A program was written in Matlab to implement the above described MDS-Procrustes method. This program takes in a query and data file of phylogenetic trees in Newick format and outputs the MDS-Procrustes similarity scores from each query tree in the query tree file to each data tree in the data tree file. In order to test the effectiveness of our method, we initially compared a set of data trees with a set of query trees whose nearest matches to the data set are known.
31
To accomplish this, we generated a set of 40 unweighted, unrooted data trees D = {d1,…..,d40} with Ndata = {n1,…..,n20} nodes. The trees were generated using the rtree function from the Ape package in R. We then selected a random Nquery={nm,…,nm+4} with m ≤ 16 for each d in D to comprise our set of query trees Q = {q1,…..,q40}. Thus, each query tree would always be a random 5 node subtree of a data tree. We then compared each qεQ to each dεD to test the ability of our method to correctly detect similarity between a tree and its subtree as a query structure.
In this scenario, MDS-Procrustes was able to correctly identify the most similar data tree as the structure from which the query tree was derived each time (with a distance equal to 0 on each instance). This is expected since we reduce the input distance matrices to include only distances between common nodes prior to MDS and Procrustes analysis, but it is important to show that the method will work for the trivial case and that the fitting will not yield any
unforeseen results. We show the distribution of results of this random test in Fig 14. As seen in the figure, there were 40 queries that resulted in a distance of approximately 0 from the query tree to the data tree (each of these scores occurred in a comparison between the data tree and its subtree). The rest of the similarity score distribution was fairly evenly distributed and allowed for an effective ranking in this particular test scenario.
32
Figure 14 - MDS-Procrustes distribution for validation dataset
Similarity score distribution for random data set of 40 weighted trees with 20 nodes. Query tree used was a random 5 node subtree of each given data tree in the comparison. The 40 100% similarity matches represent the situation when the query tree was compared to the data tree from which it originated.
We further analyze the method by looking at a specific iteration of the program. Figures 15-19 show the results of a particular query in this test. Figure 15 shows the original five node query tree that was compared to all of the trees in the data set. Next, we show the top two ranked trees in terms of similarity from the data set to this query tree. Figure 16 shows the full tree of the top ranker and then figure 17 shows the subtree of common leaf nodes that was used as a basis for comparison between this tree and the query tree. As previously noted, the top ranked tree was the original tree that the five node subtree originated from and it can be observed visually from looking at the subtrees in Figures15 and 17 that these trees matched identically in this particular
33
query. Figures 18 and 19 show the second ranked full tree and its subtree used in the comparison with the query tree from figure 15. The similarity score for this comparison was 0.1796, a relatively high degree of similarity. As illustrated in the figures, while not identical in structure, these two trees are actually highly related in terms of the distances between their common nodes. This is an important distinction to make with regards to a fundamental difference between
topological searches and distance-based searches, as topological searches may not be able to resolve the fact that these two trees are similar since the nodes were in different positions in the two trees. However, here, we measure similarity as a function of the distance between the nodes, so the position of the node in the original tree is not of specific consequence, only its position relative to the other nodes is relevant. Being overly sensitive to the original location of particular taxa in a given phylogenetic tree can cause many trees of similarity to be considered dissimilar and is a somewhat limiting aspect to many topologically based tree comparison methods.

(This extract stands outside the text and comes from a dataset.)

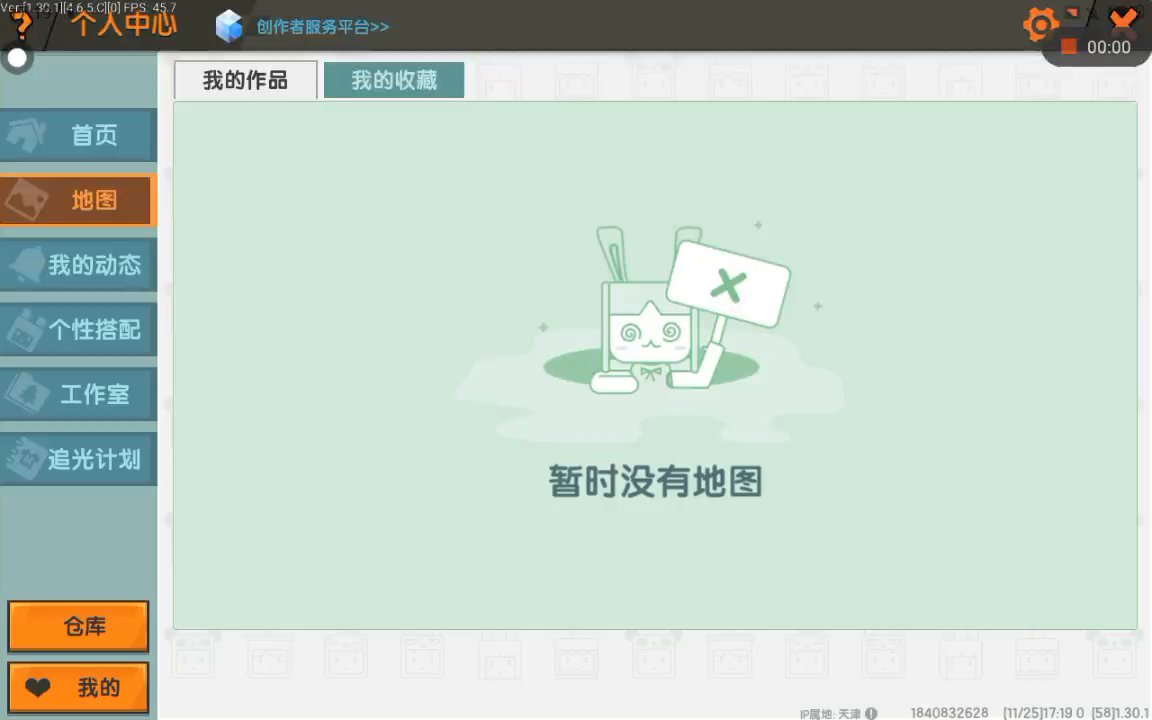Switch to the 我的作品 tab

click(x=245, y=81)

In the following sections, we further our analysis by showing how MDS-Procrustes compares to the other existing, topological tree comparison methods. To do this, we will use two separate synthetically created data sets and run the different methods on this data to compare the similarity score distributions.
34
Figure 15 – Random Search Query
Query Tree used in random tree search and compared to 40 different randomly generated trees.

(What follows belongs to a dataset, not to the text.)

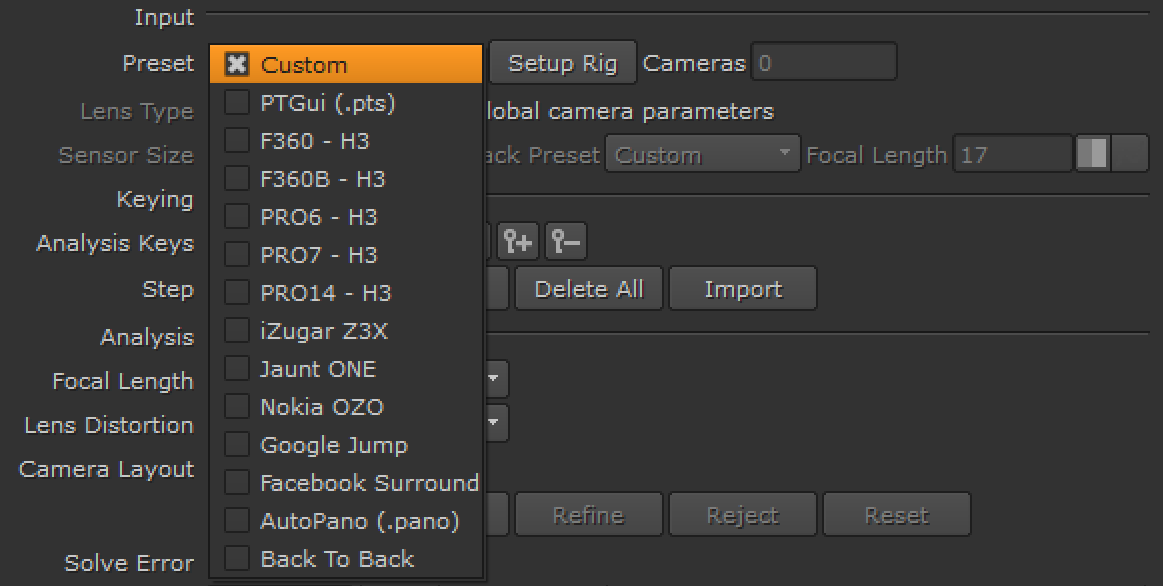Image resolution: width=1163 pixels, height=586 pixels.
Task: Click the Import button
Action: click(743, 289)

Figure 16 – Random Search Top Ranker
Most similar data tree to query tree from Fig. 15 using MDS-Procrustes in comparison to 40 different trees.
35
Figure 17 – Random Search Top Rank Subtree
Subtree used in MDS-Procrustes comparison between trees from Fig 15 and Fig 16. It can be easily seen that this subtree matches up exactly with Fig 15, thus the 100% similarity.

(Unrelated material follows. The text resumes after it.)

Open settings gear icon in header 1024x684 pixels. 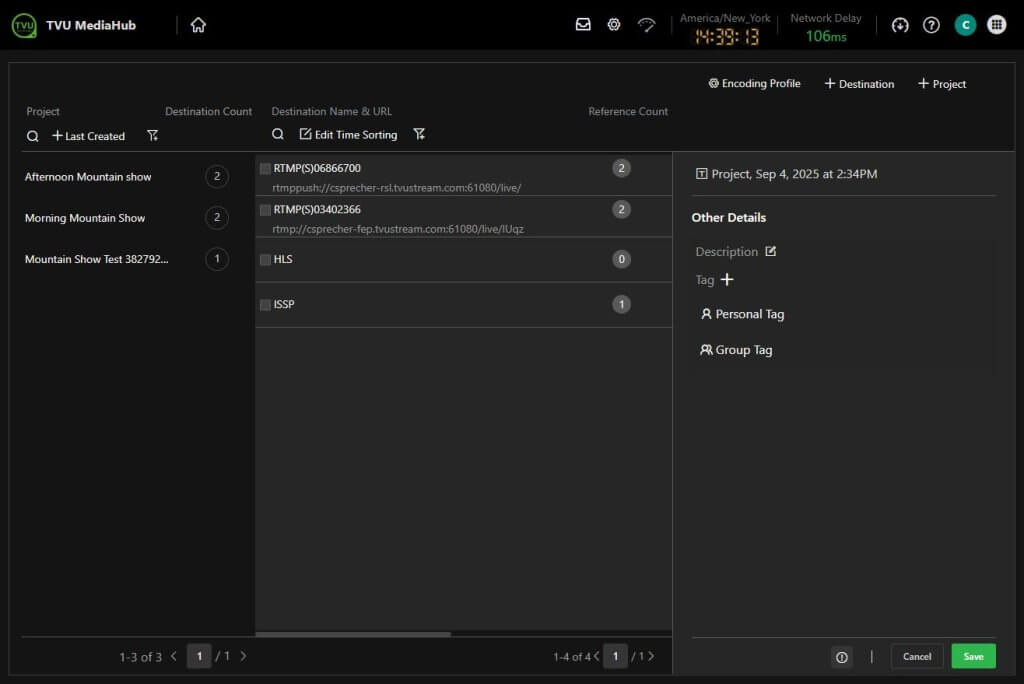point(614,25)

Figure 18 – Random Search Second Ranker
Second most similar data tree to query tree from Fig 1 using MDS-Procrustes in comparison to 40 different random trees.
36
Figure 19 – Random Search Second Ranker Subtree
Subtree used in MDS-Procrustes between trees from Fig 1 and Fig 5. The MDS-Procrustes distance between these trees was found to be 0.176 and this similarity can be observed from the pictures by looking at the similarity in the distances between the sets of nodes.